Back at the restaurant, ingredients had been lovingly prepared and we were joined by a second chef. First we made the Balinese spice paste, or bumbu, used in a number of dishes. These included a wonderful spicy vegetable dip, grilled tuna with a fresh sambal, crispy fried sweet tempe, chicken curry, Balinese sate lilit, and prawn in a creamy curry sauce.

Bali 2004 08Bali 2004 09

Bumbu Bali cooking class
Bumbu Bali cooking class

Bali 2004 11

The staff were gracious and unhurried and I had plenty of hands-on practice and by the end of the session I sat down to a banquet. For dessert I was given black rice pudding and a drink of local rice wine (arak), with grenadine and lemonade. It’s a pity more people don’t do this course, but the Casa Luna course is in the guide book, so everyone flocks to it. I was even allowed to keep the apron and there was an extensive recipe book provided.

Tasks to perform:
(a) According to the account of the Bali cooking class, what was served for dessert?
(b) Go on with the account of the Bali cooking class from its last sentence.
The listing that comes after this has nothing to do with what is asked here.

Source material:
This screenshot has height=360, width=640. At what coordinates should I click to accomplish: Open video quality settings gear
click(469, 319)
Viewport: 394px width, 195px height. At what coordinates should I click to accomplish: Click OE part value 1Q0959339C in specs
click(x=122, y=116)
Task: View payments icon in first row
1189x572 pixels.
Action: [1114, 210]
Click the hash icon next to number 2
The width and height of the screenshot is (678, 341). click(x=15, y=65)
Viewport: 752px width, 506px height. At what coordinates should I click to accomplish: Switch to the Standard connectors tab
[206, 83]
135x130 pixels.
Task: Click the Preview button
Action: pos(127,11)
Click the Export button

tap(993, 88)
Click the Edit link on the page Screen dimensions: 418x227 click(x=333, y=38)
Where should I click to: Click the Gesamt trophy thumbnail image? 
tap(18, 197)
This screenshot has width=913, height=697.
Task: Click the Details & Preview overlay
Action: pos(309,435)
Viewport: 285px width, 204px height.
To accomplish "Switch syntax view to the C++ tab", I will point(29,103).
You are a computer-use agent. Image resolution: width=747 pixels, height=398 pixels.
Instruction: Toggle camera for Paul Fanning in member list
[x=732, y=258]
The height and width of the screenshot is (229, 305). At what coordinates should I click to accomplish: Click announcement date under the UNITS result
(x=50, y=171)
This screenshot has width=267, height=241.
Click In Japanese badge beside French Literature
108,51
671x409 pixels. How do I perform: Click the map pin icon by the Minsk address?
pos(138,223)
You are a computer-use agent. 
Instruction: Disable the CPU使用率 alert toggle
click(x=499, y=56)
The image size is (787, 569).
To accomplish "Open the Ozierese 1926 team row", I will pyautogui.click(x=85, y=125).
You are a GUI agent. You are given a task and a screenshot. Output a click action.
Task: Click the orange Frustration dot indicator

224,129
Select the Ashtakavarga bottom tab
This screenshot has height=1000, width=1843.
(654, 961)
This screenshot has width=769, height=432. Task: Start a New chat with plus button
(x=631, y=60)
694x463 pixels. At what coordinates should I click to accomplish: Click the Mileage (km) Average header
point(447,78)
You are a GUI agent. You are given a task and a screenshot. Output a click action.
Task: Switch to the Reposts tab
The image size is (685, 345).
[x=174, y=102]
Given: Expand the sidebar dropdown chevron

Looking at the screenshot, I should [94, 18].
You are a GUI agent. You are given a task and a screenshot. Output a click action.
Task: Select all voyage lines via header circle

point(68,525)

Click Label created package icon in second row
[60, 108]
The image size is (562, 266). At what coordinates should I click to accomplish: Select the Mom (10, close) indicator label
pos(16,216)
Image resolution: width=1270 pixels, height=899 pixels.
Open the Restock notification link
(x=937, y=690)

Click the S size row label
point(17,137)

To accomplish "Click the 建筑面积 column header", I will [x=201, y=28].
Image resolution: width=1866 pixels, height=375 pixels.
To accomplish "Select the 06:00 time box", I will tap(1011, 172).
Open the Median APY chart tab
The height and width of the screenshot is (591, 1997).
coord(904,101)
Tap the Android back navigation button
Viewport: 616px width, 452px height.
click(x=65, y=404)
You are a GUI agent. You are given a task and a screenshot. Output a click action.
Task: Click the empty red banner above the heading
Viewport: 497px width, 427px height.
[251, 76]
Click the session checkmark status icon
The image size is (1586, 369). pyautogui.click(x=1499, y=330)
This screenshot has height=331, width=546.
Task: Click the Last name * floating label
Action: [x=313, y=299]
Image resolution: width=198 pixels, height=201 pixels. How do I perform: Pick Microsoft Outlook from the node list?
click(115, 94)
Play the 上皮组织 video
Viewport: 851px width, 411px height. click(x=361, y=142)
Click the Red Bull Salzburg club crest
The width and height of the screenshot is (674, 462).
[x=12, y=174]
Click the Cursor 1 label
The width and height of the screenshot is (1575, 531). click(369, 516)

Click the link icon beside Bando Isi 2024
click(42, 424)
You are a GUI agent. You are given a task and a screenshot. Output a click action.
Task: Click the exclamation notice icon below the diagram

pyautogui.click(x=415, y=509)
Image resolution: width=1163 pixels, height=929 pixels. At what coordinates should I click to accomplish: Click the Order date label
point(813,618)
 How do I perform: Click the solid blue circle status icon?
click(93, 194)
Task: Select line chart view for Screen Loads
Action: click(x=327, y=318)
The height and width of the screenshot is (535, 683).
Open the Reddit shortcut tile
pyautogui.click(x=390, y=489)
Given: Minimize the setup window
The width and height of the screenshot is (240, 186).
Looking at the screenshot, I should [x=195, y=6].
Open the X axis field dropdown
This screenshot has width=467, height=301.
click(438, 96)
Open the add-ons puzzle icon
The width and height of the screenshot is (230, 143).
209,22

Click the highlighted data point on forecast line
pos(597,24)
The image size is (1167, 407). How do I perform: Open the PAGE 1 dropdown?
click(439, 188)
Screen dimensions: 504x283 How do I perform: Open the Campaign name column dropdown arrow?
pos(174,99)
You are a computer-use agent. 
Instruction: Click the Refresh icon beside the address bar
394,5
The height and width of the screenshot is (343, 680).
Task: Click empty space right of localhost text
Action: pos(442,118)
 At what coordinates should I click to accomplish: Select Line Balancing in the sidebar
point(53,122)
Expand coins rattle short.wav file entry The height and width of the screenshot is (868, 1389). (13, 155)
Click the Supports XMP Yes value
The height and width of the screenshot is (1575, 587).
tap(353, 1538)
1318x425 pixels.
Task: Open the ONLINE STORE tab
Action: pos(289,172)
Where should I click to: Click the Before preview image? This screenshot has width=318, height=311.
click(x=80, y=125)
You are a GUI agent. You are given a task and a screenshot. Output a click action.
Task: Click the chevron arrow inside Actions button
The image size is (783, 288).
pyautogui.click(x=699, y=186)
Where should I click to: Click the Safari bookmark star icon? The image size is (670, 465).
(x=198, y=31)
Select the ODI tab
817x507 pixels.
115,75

Responses per task:
(a) Black rice pudding, with a drink of local rice wine (arak) mixed with grenadine and lemonade.

(b)
The afternoon was devoted to more shopping – a wonderful ikat kimono, an ikat bedspread, and I had a load of laundry done. After such exertion, another quick swim and then a massage seemed the only option. I went for a full ‘Mandi lulor’ – a full body massage, then scrub with ‘secret’ herbs and spices (including fragrant yellow turmeric – I would have eaten me!), followed by a soak in a flower-filled bath. My masseur was a firm-fingered young chap who also scrubbed, rinsed and towelled me dry.

The place, called Bodyworks, was in a compound on Jalan Hanuman and as well as clients, it seemed to teem with family life – chickens wandered about, children played ping-pong and old men sat chatting. After my treatment I was given ginger tea and fresh fruit by a tranquil garden pond where I watched frogs cavorting (or frogging?).

Ubud has been wonderful. I feel very at home here and can understand why so many people come and stay – it’s very seductive.